一方で短期的な懸念事項としては、投資家の資金供給量の増加と、投資対象となる事業を立ち上げる起業家の増加を比べた場合に、投資家の資金供給量の増加は短期間で増加しやすいので資金供給過多の中、ちょっとしたベンチャーバブルが起きる可能性があげられます。
とはいえある種のバブルを何度か繰り返して産業として成熟してくるのが各国のスタートアップエコシステムの成長パターンでもあるので、中長期的にベンチャー企業の成功事例が増えていくことに大きな違いはないと思います。

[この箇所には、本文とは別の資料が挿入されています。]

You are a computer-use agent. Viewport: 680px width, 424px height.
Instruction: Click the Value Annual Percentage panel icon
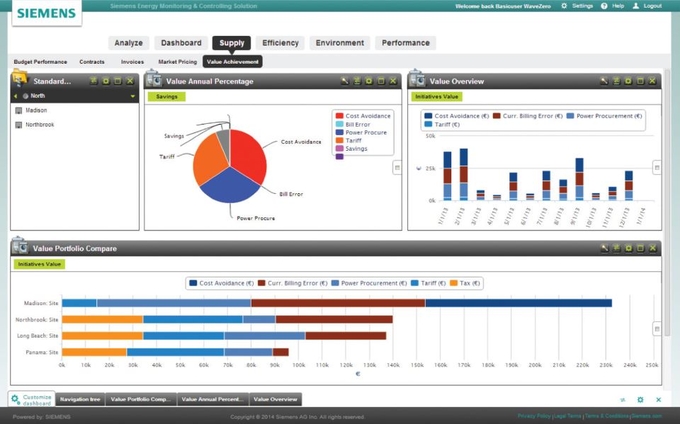click(154, 81)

ブラジルは日本と違ってIPOが非常に難しいマーケットですので、こういった海外企業による戦略的買収がベンチャー投資の基本的なExitパターンなのですが、戦略的な買収でもユニコーンが出た意味合いは大きいです。
ソフトバンクが99に直接投資をした後、投資先の滴滴を通じてブラジルベンチャーへの歴史的な投資事例に参加していたことも私どもブラジル・ベンチャー・キャピタルにとってはポジティブな要素として受け取っています。